> [The problem]:
Please reproduce the records below exactly, omitting any pictures they contain.

━━━━━━━━━━━━━━━━━━━━━━━━━━━━━━

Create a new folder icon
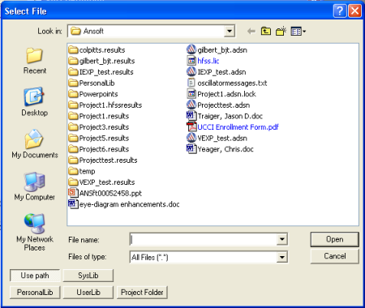The width and height of the screenshot is (365, 308). pyautogui.click(x=281, y=32)
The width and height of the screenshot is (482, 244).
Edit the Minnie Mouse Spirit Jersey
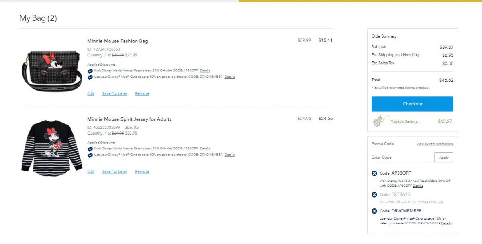point(90,171)
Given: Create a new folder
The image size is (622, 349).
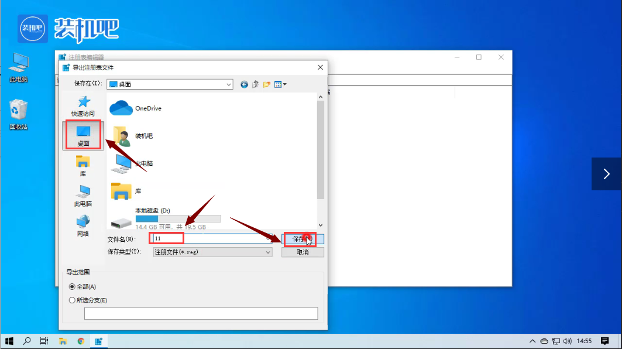Looking at the screenshot, I should (266, 84).
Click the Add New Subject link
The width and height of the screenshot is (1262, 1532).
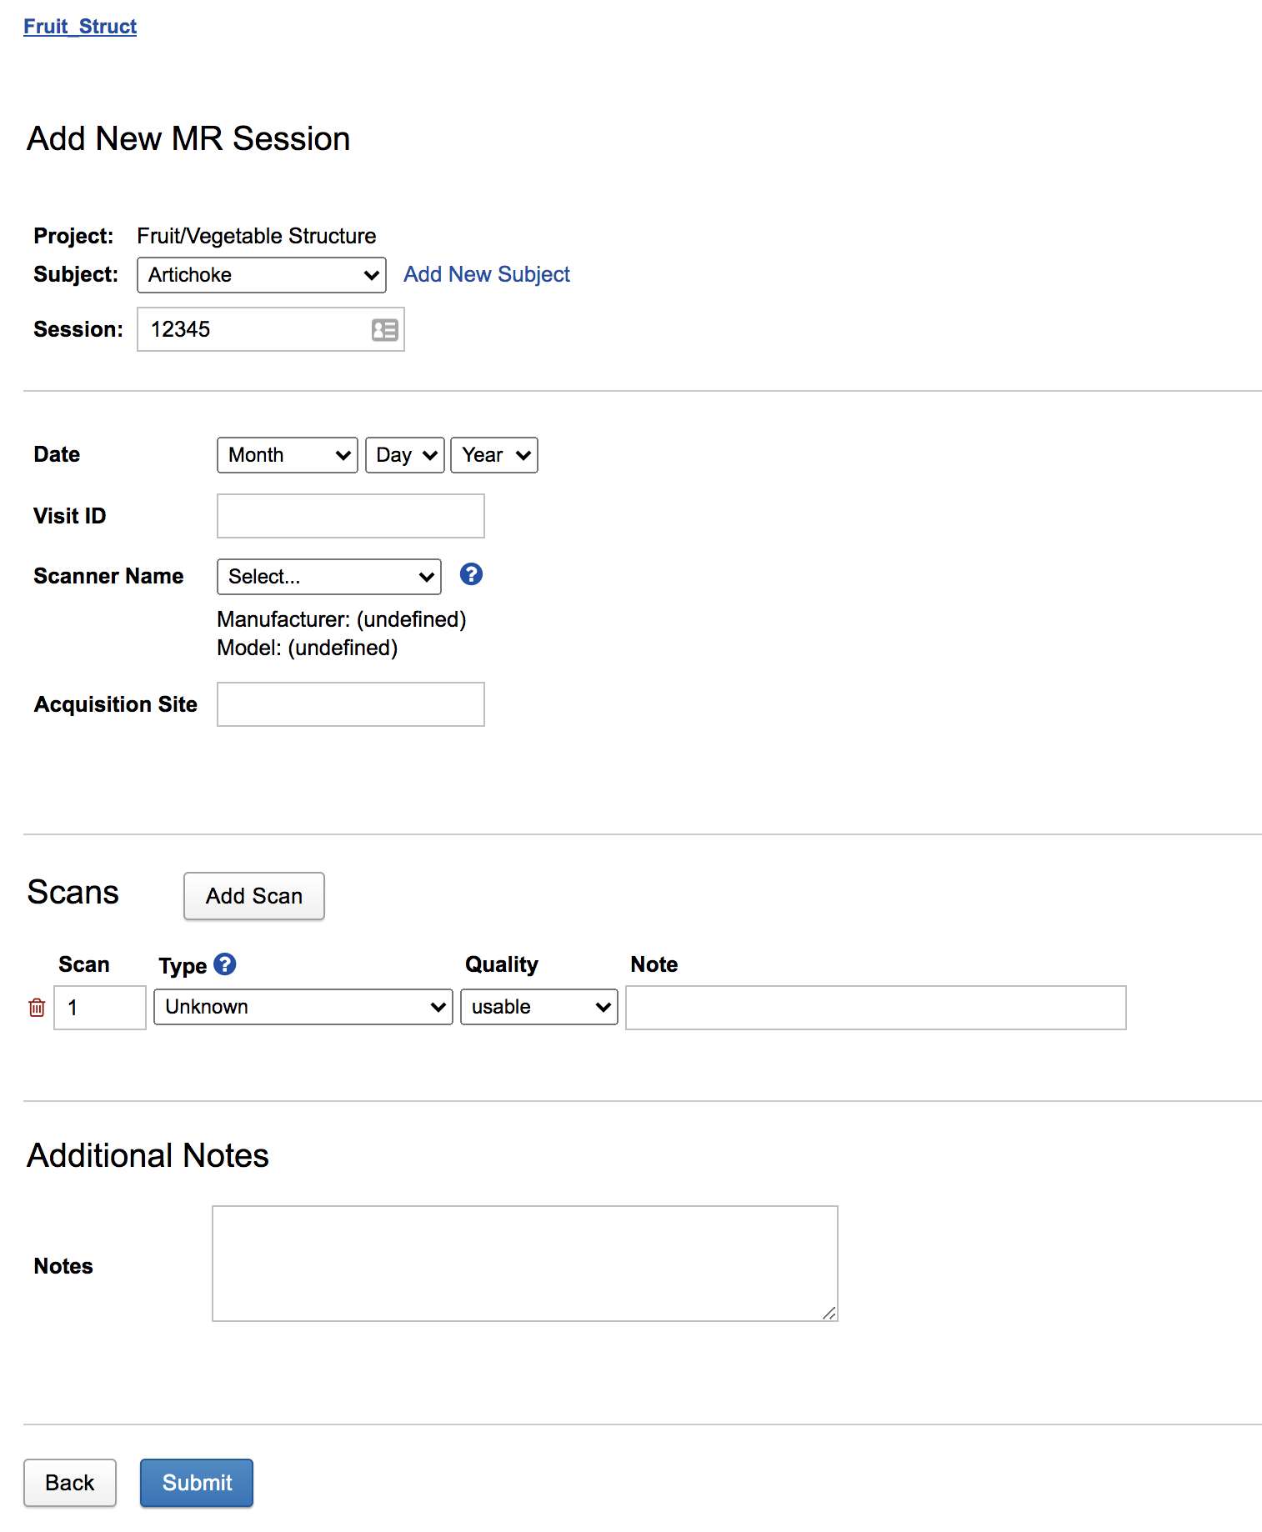click(487, 274)
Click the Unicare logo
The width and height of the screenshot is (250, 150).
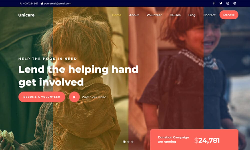point(26,15)
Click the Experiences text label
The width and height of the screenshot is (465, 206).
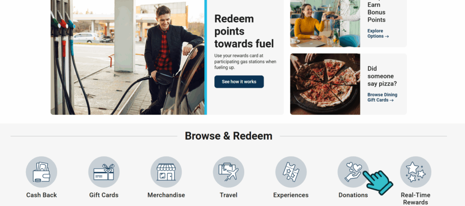(x=291, y=195)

━━━━━━━━━━━━━━━━━━━━━━━━━━━━━━

> [Problem solution]:
Create a new folder icon
The width and height of the screenshot is (365, 308). pyautogui.click(x=281, y=32)
The width and height of the screenshot is (482, 244).
Edit the Minnie Mouse Spirit Jersey
point(90,171)
Given: Create a new folder
The image size is (622, 349).
Looking at the screenshot, I should (266, 84).
Click the Add New Subject link
The width and height of the screenshot is (1262, 1532).
click(487, 274)
Click the Unicare logo
The width and height of the screenshot is (250, 150).
point(26,15)
Click the Experiences text label
The width and height of the screenshot is (465, 206).
(x=291, y=195)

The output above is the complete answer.